▸ **REQUIREMENT**: Return the lines below that contain "agent".

▸ **RECORDS SHOWN**:
● ● ●
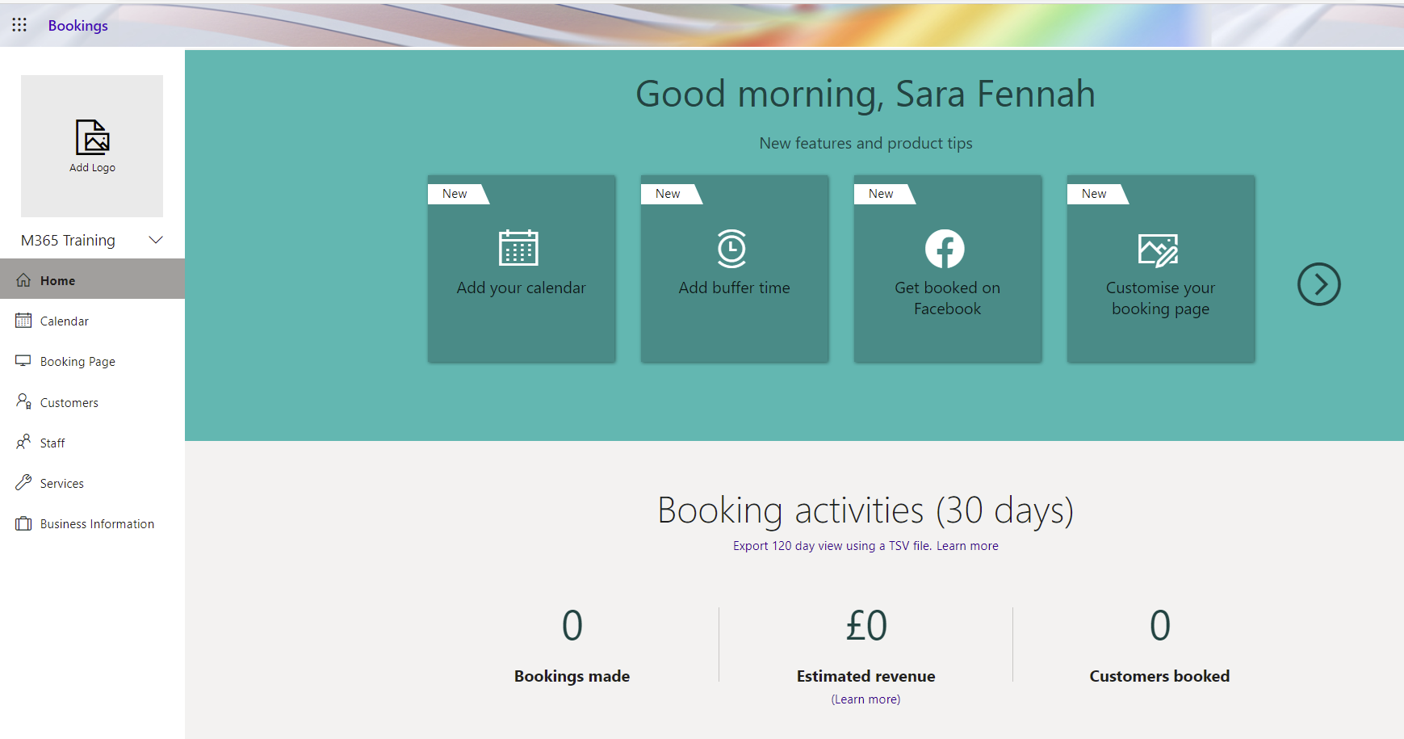Click the Services wrench icon
Image resolution: width=1404 pixels, height=739 pixels.
coord(23,483)
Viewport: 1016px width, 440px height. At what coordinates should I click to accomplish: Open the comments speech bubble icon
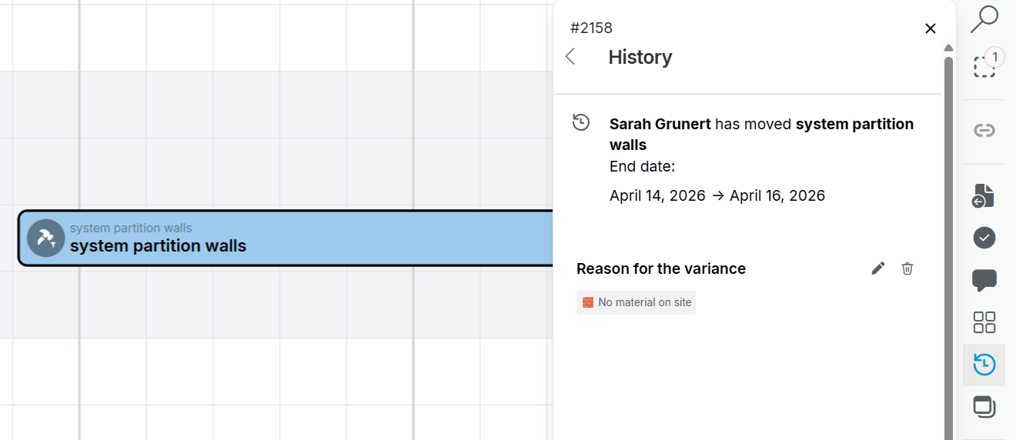click(x=984, y=280)
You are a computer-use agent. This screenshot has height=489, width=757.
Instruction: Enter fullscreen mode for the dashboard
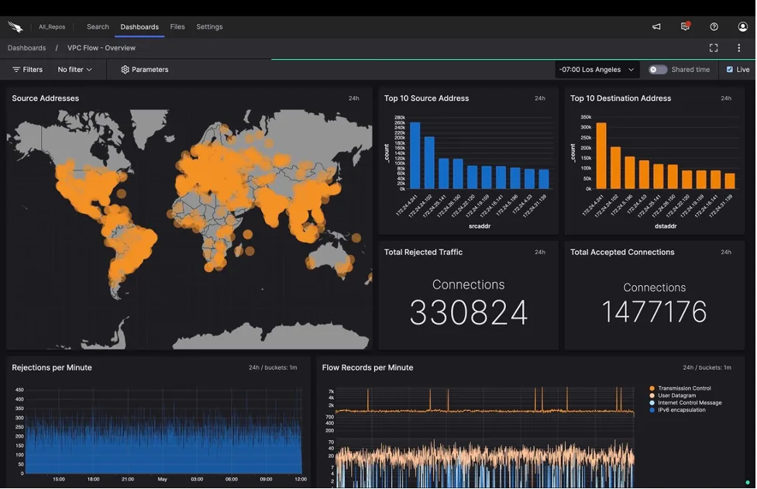714,48
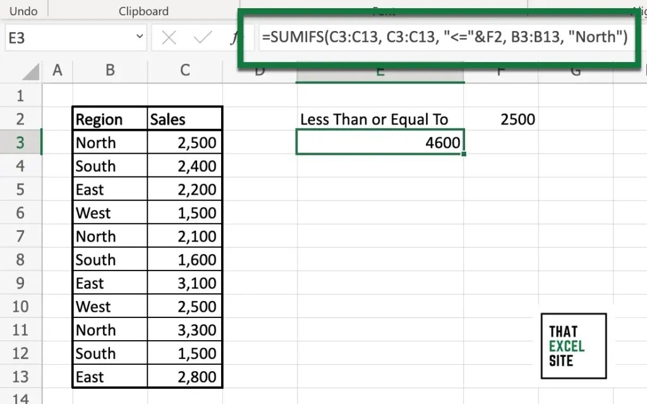Viewport: 647px width, 404px height.
Task: Click column header B
Action: [109, 71]
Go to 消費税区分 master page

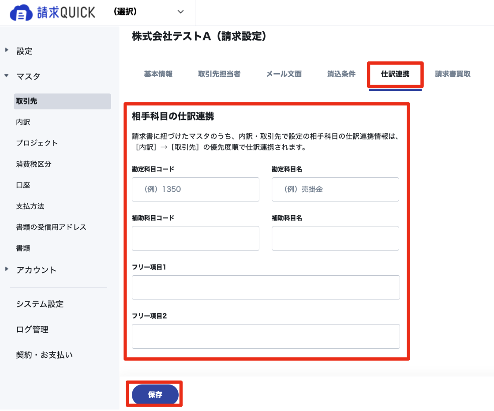(x=34, y=164)
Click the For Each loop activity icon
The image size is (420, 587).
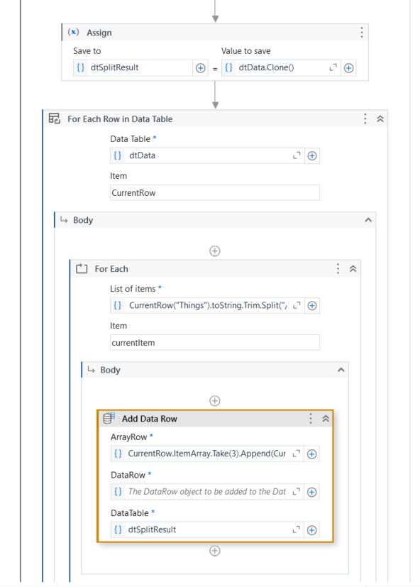click(x=83, y=268)
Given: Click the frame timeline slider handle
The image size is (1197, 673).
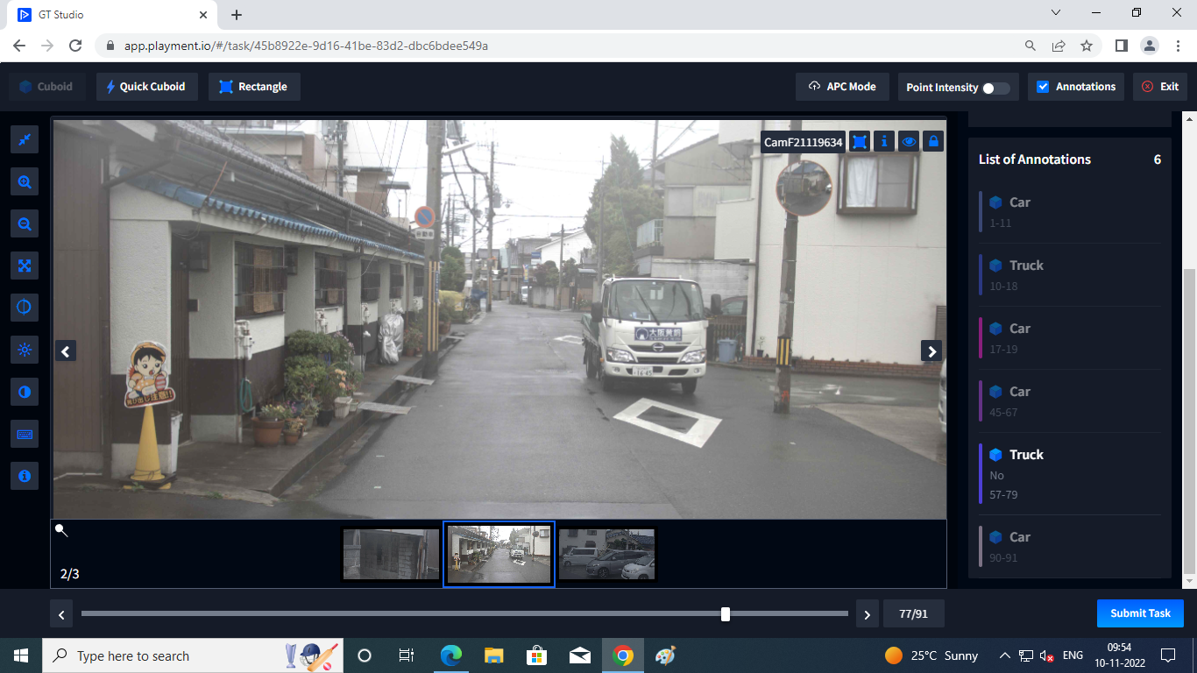Looking at the screenshot, I should [x=726, y=614].
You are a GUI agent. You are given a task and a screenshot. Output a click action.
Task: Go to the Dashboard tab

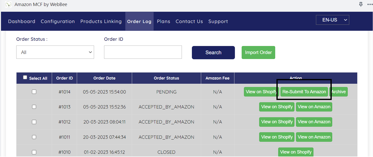click(22, 22)
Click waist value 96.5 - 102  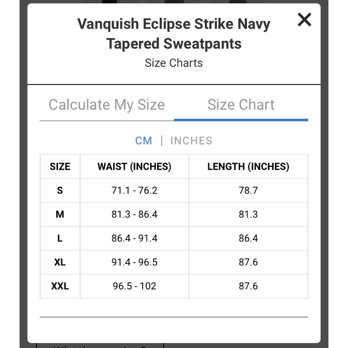point(134,286)
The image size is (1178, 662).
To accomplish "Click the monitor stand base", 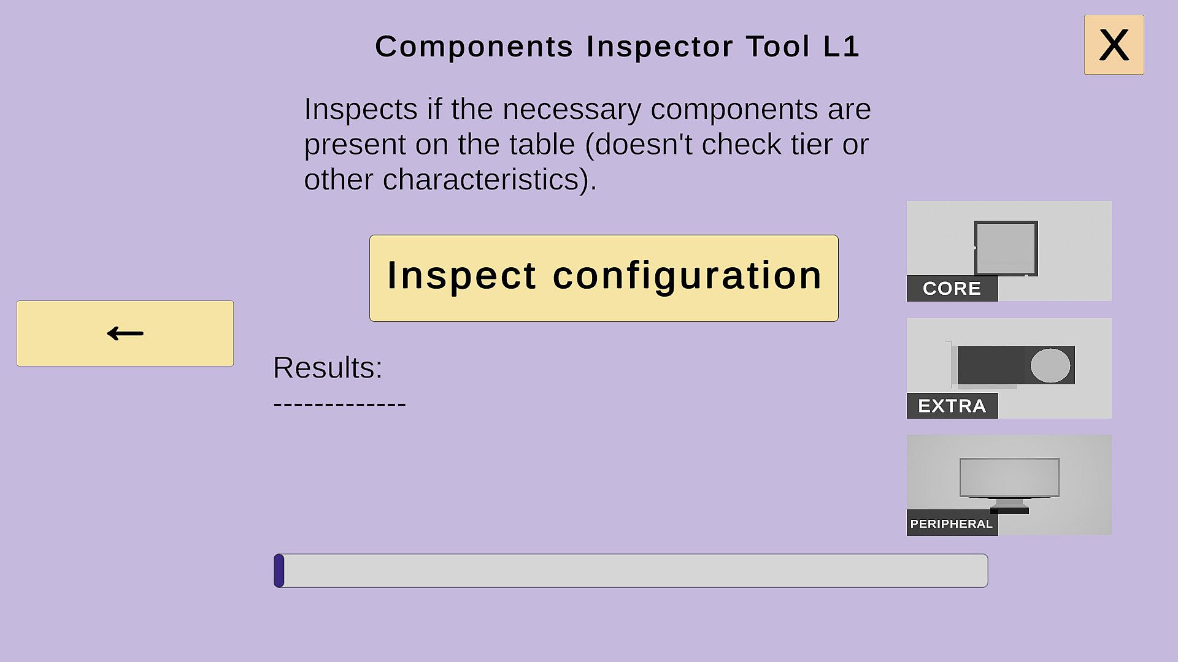I will pyautogui.click(x=1009, y=510).
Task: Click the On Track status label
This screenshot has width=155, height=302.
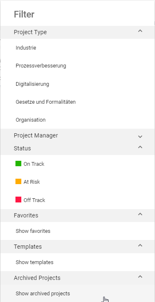Action: pyautogui.click(x=34, y=164)
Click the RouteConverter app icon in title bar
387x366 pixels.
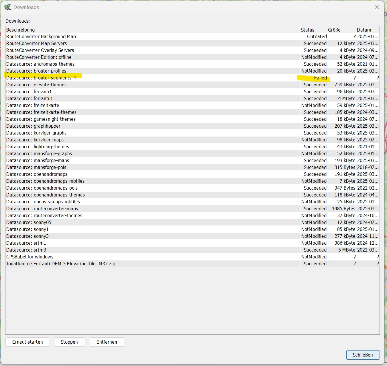click(7, 7)
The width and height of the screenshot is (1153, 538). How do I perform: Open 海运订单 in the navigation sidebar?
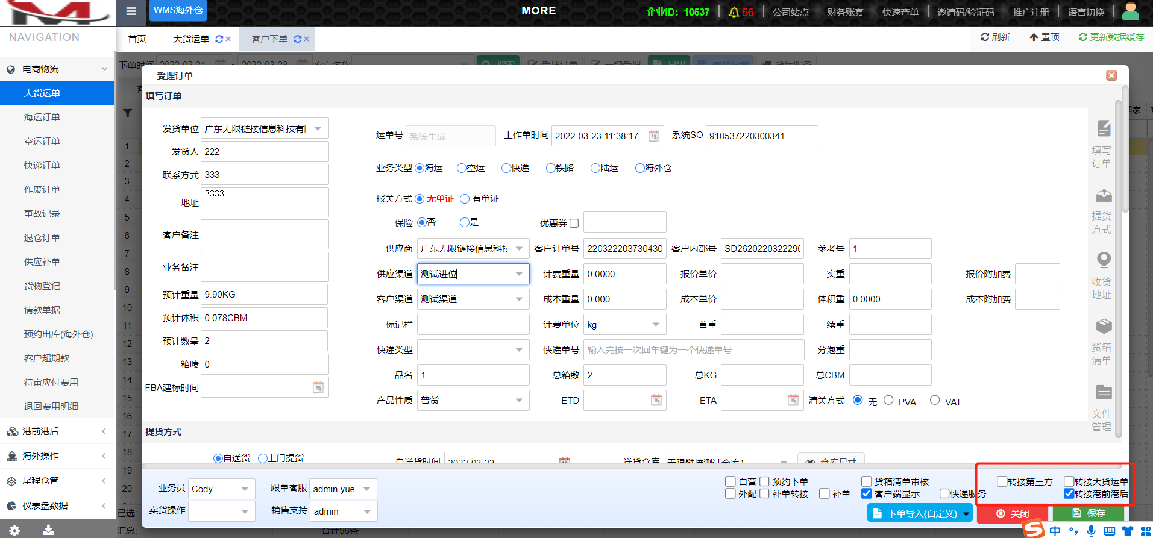pyautogui.click(x=42, y=117)
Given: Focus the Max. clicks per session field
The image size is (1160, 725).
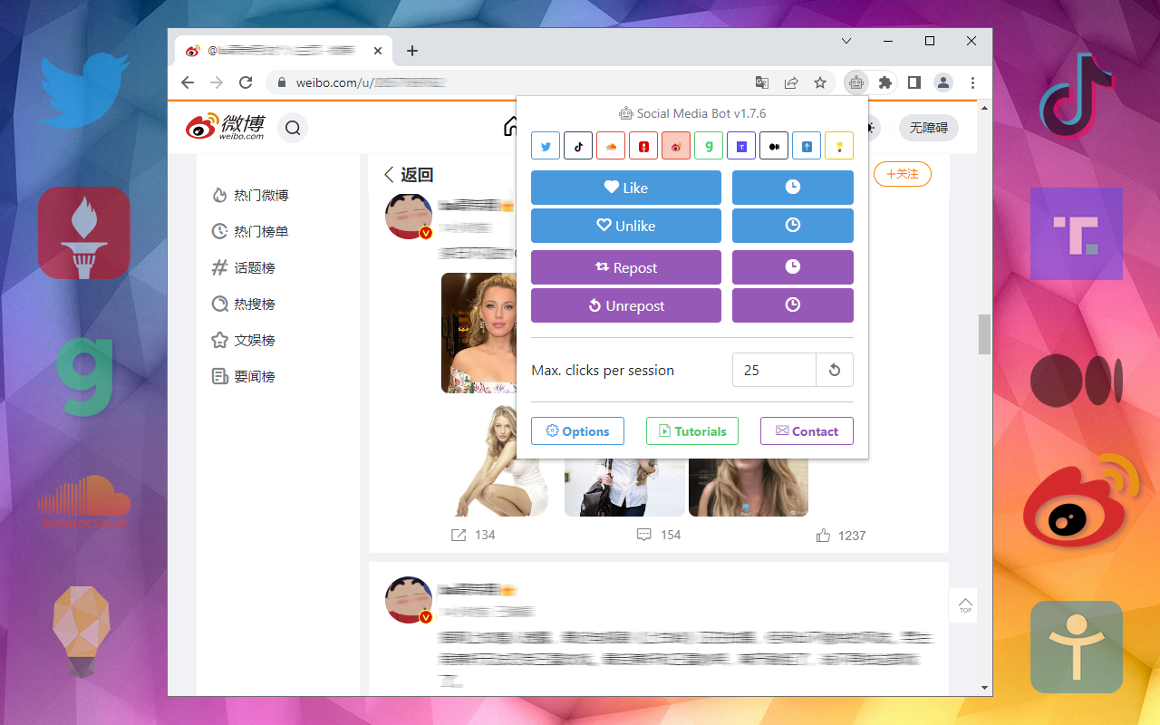Looking at the screenshot, I should click(x=774, y=370).
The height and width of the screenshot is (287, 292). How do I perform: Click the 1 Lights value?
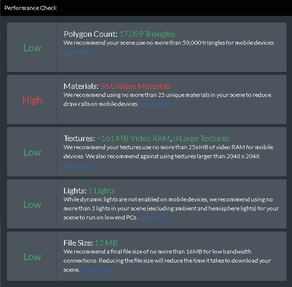101,190
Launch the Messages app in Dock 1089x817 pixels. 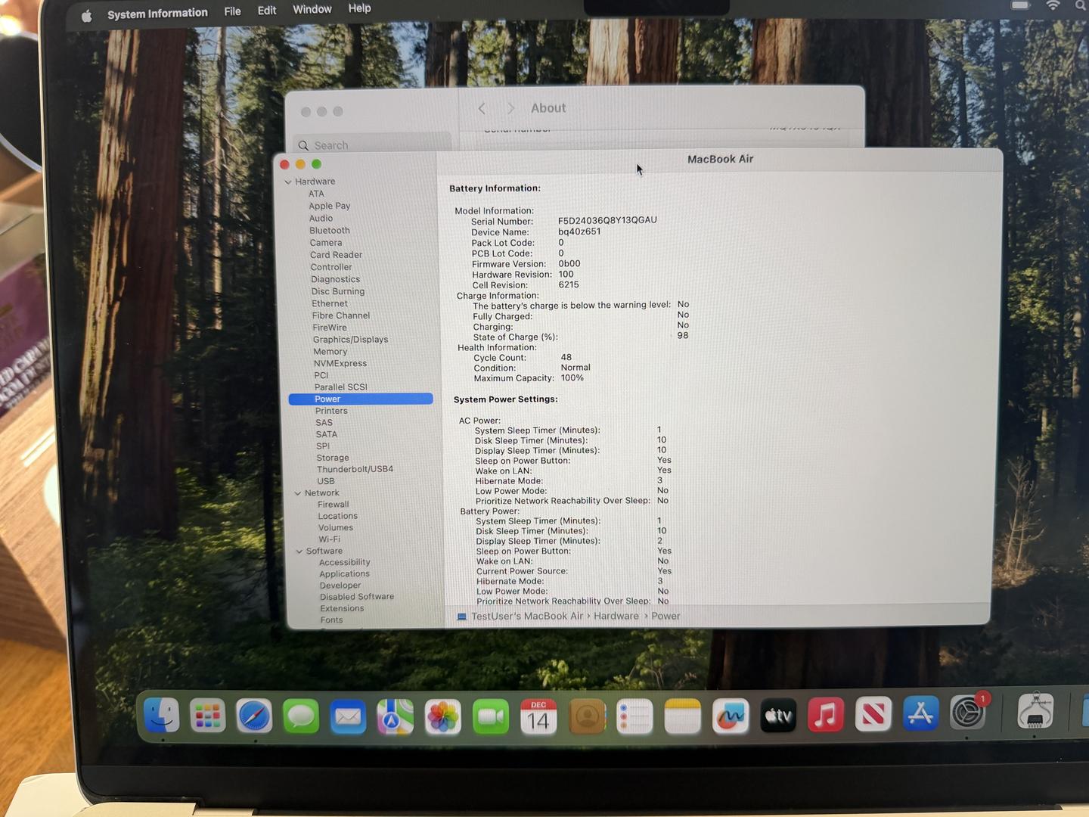(x=301, y=716)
● ● ●
▸ **ANSWER TO THE PROBLEM**:
You are a computer-use agent. This screenshot has height=489, width=757.
You are a GUI agent. You are given a task and a screenshot. Output a click action.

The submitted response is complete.